The Nurse has many clinical responsibilities when caring for a patient with hemodynamic monitoring
- Assist with insertion and removal of invasive hemodynamic lines.
- Monitor heart rate and rhythm.
- Zero and calibrate equipment every 4 to 12 hours, as appropriate, with transducer at the level of the right atrium to ensure accuracy of waveform.
- Monitor blood pressure (systolic, diastolic, and mean), central venous/right atrial pressure, pulmonary artery pressure (systolic, diastolic, and mean), and pulmonary capillary/artery wedge pressure.
- Monitor hemodynamic waveforms for changes in cardiovascular function.
- Compare hemodynamic parameters with other clinical signs and symptoms.
- Monitor pulmonary artery and systemic arterial waveforms; if dampening occurs, check tubing for kinks or air bubbles, check connections.
- Document pulmonary artery and systemic arterial waveforms.
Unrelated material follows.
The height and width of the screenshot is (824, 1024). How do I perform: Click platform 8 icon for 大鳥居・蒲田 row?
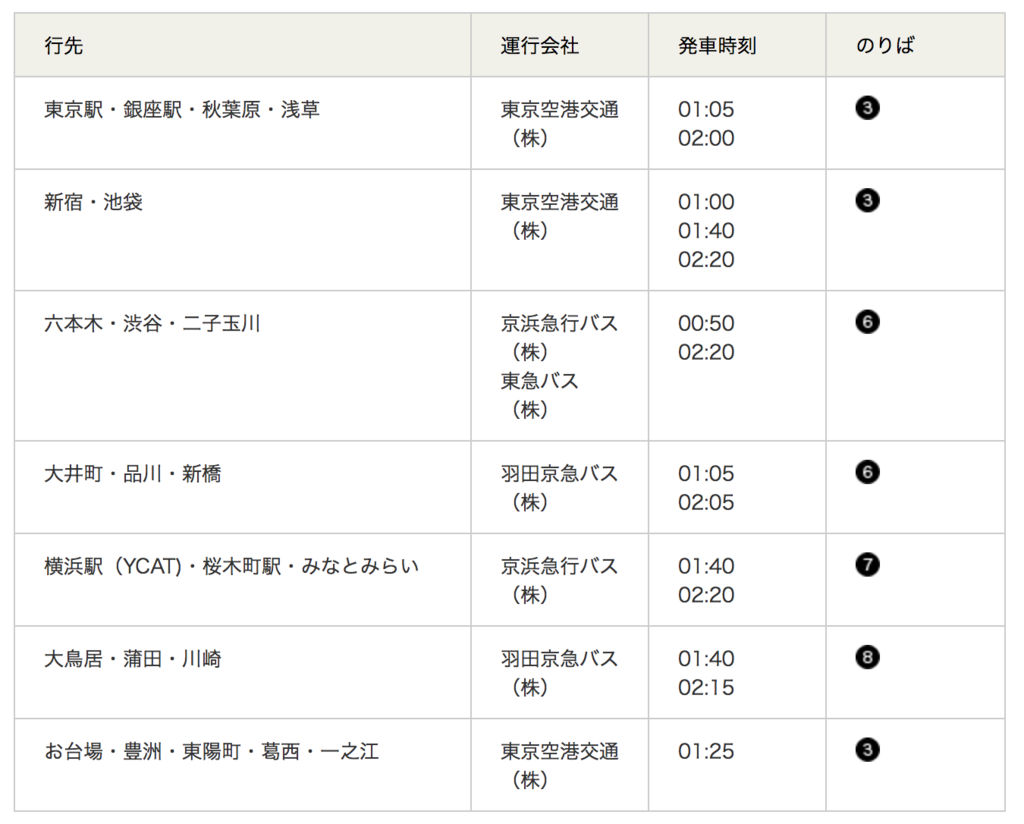pyautogui.click(x=867, y=658)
- Monitor peripheral perfusion distal to catheter insertion site every 4 hours or as appropriate.
- Refrain from inflating balloon more frequently than every 1 to 2 hours, or as appropriate.
- Maintain sterility of ports.
- Perform sterile dressing changes and site care, as appropriate.
- Inspect insertion site for signs of bleeding or infection.
- Change IV solution and tubing every 24 to 96 hours, based on protocol.
- Keep hemodynamic monitoring alarms ON.